Near the end of 2000, some Dutch (and a few Dutch-speaking Belgian) XP enthusiasts got together. They decided to meet regularly to exchange experiences and learn from each other. There wasn’t a lot of material and certainly not a lot of experience, but everybody present believed passionately that we could do a lot better in IT. There was no formal organisation, no legal entity; the meetings were self-organized. Thus was born the Dutch XP Group.

In 2001, the Belgians formed their own group. We discovered that there were other companies in Belgium doing XP and that there were more developers who wanted to do XP. There was no formal organisation, no legal entity; the meetings were self-organized. Thus was born the Belgian XP group.

The two groups continued to exchange information. Meetings were held regularly. Some people went to both user groups. We organised some joint meetings. We were experiencing that XP worked better than anything we had tried before. Not that there weren’t any problems, but feedback from the user group helped solve many problems or answer questions about implementing XP.

Growing up

Following in the footsteps of the London group, we decided to organize a conference. That requires more means and organisation than a user group meeting. So, a few of us set up Agile Systems, a non-profit organisation to research and disseminate knowledge about Agile and Systems Thinking. Thus was born the XP Days Benelux.

The XP Days have grown over the past six years. Meanwhile, the user groups have declined: there were fewer meetings; the gaps between meetings became longer.

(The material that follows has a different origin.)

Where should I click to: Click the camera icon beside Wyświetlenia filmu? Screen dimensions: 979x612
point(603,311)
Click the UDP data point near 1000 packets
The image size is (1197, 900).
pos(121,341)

Why? Was there no more interest in XP? On the contrary: demand for Agile and XP has grown steadily. All those who talked about XP and wondered how to “sell Agile” were now so busy implementing Agile methods that there was almost no time left to organize meetings.

Agile usergroup v2.0

This year, two new groups were formed: Agile Holland and Agile Belgium. Most of the organizers are new; some are from the ‘old guard’. These groups have taken a fresh start: meetings are being organized again, attracting new people to the group. The focus has widened from XP, the first agile love of many of the original group members, to the more generic topic of Agile.

Many of the participants of the new meetings have never heard of the original XP groups. The main subject is no longer “why XP?” or “how do I sell XP?” The main questions these days are “how do I implement Agile effectively?” and “how can I scale Agile enablement?” because there’s more demand than supply for Agile.

I’m glad there’s still an interest and a need for a local user group for local people. We can learn from the past: a self-organizing group like this can only remain alive and fresh if its members really get involved.

This concludes today’s history lesson.